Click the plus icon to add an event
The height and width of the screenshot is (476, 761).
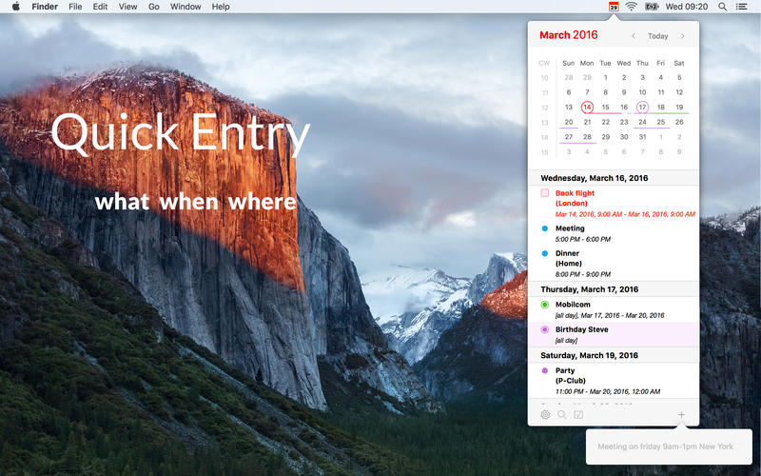pyautogui.click(x=681, y=415)
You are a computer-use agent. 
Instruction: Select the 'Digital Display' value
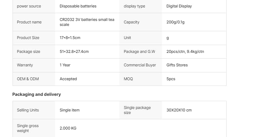[x=179, y=6]
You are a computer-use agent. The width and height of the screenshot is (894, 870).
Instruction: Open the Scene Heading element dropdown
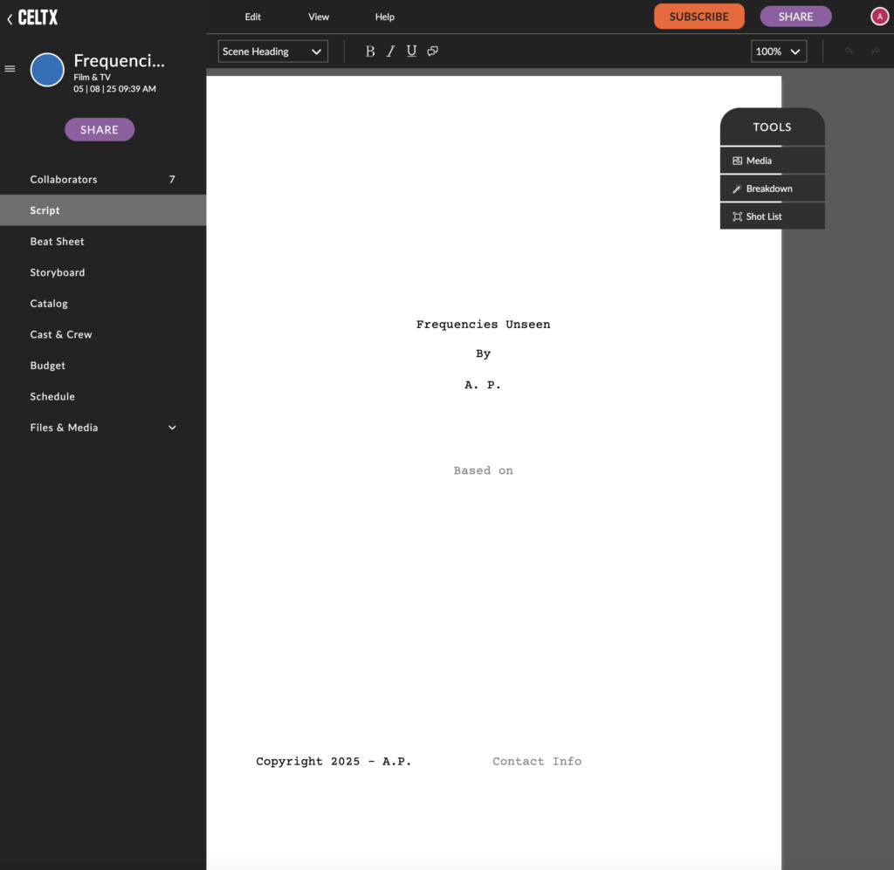point(272,51)
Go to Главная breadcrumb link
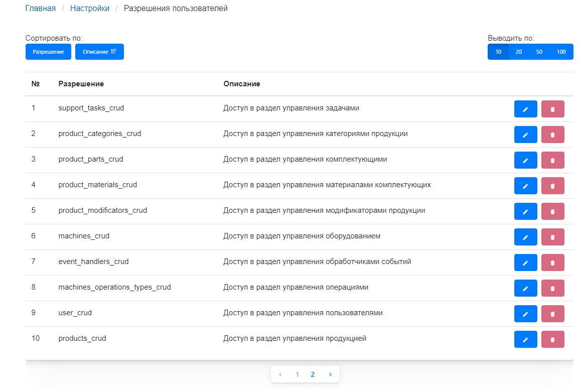The width and height of the screenshot is (581, 388). point(40,9)
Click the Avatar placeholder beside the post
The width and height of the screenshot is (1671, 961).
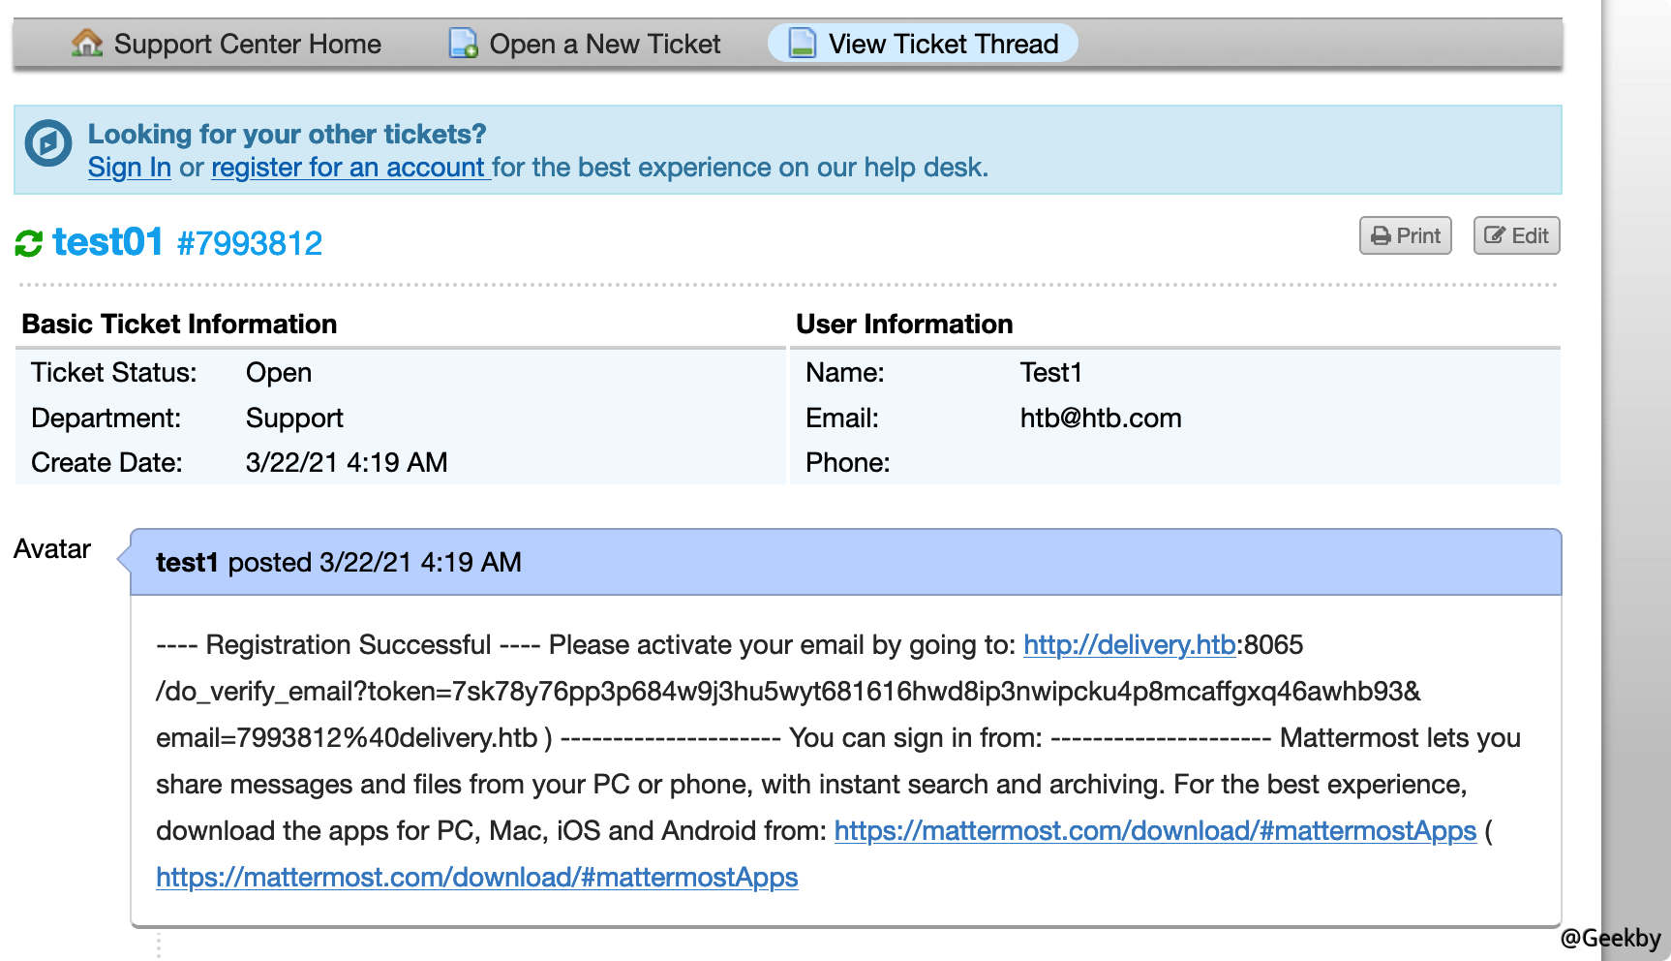coord(52,549)
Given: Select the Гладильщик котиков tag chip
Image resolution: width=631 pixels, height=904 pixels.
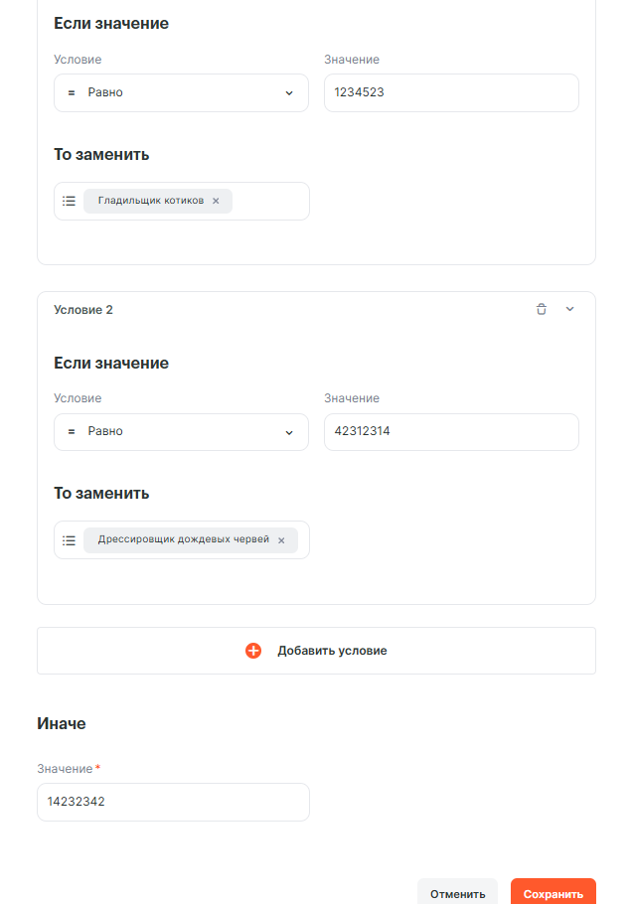Looking at the screenshot, I should point(150,201).
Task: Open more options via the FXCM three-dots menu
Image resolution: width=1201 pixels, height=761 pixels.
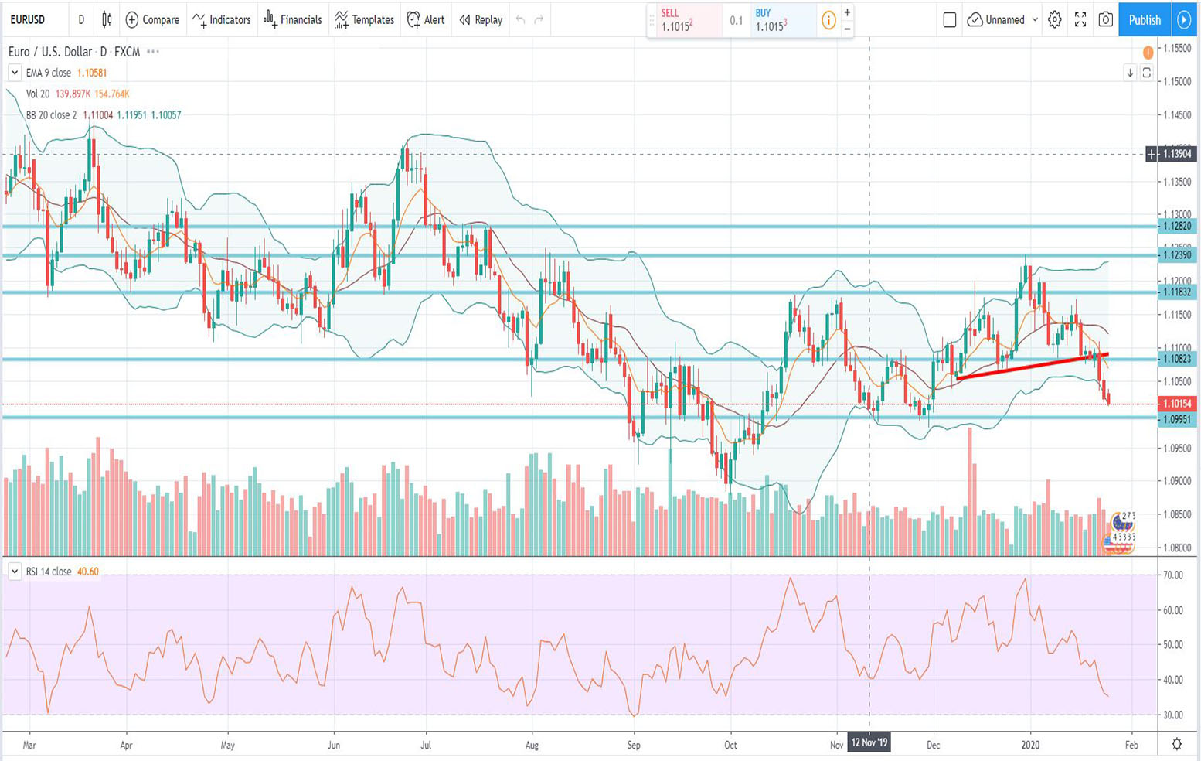Action: pyautogui.click(x=151, y=52)
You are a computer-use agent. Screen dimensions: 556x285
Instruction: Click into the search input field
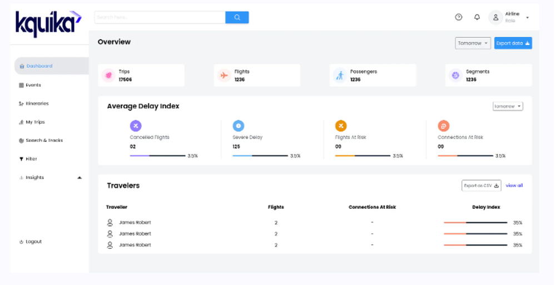point(160,17)
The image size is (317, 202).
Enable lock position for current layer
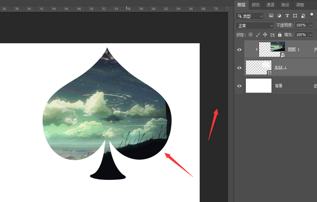pos(265,35)
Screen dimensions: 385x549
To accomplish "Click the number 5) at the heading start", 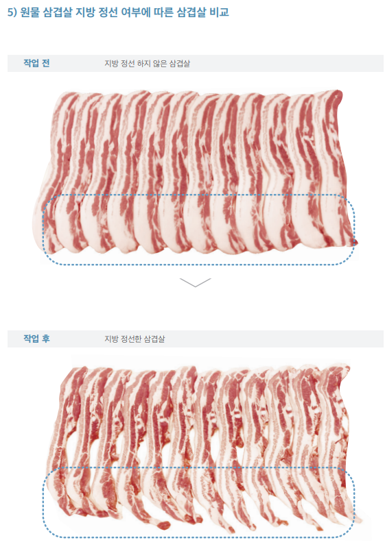I will [12, 12].
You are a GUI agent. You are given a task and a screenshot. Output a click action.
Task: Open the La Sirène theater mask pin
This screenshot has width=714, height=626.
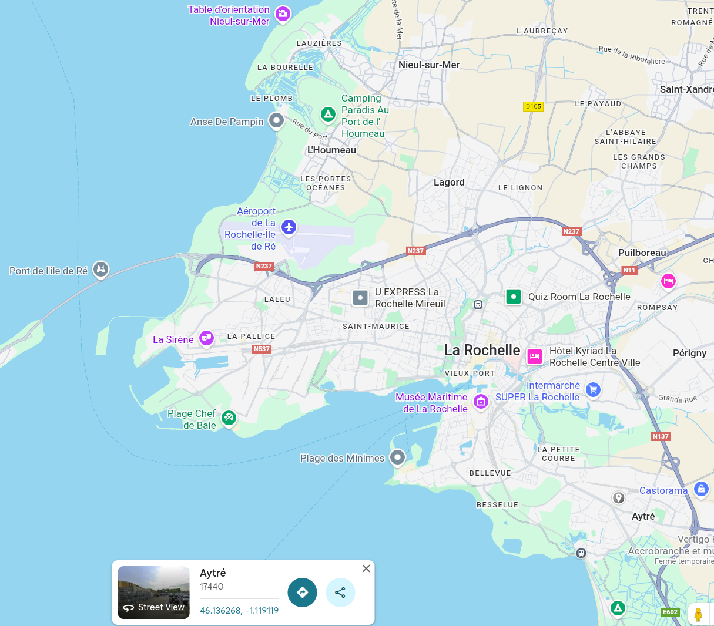click(x=206, y=338)
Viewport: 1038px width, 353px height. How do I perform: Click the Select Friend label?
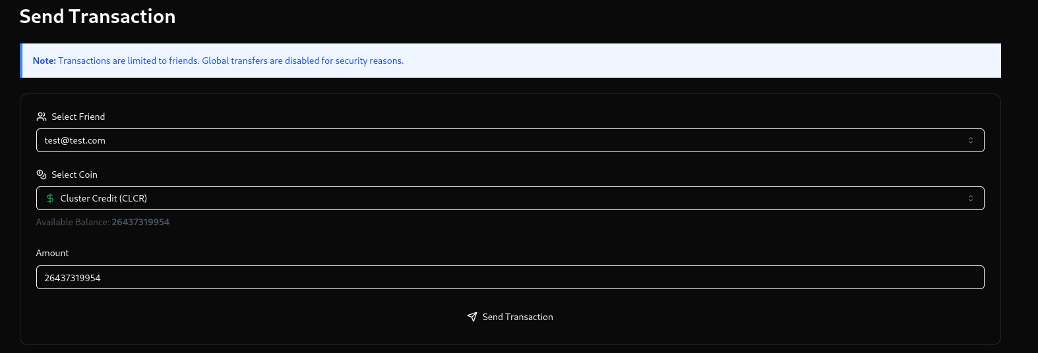tap(78, 117)

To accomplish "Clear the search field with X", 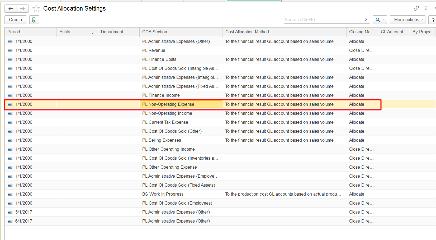I will pos(366,20).
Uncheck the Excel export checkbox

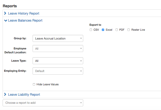pos(103,30)
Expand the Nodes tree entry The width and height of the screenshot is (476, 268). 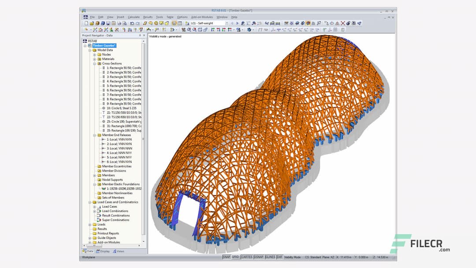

....

Problem: The answer must consist of each line from the entries that contains the string "computer".

Exercise response:
You are a computer-use agent. 
You are a computer-use agent. The width and height of the screenshot is (894, 870).
You are a computer-use agent. Screen dimensions: 556x285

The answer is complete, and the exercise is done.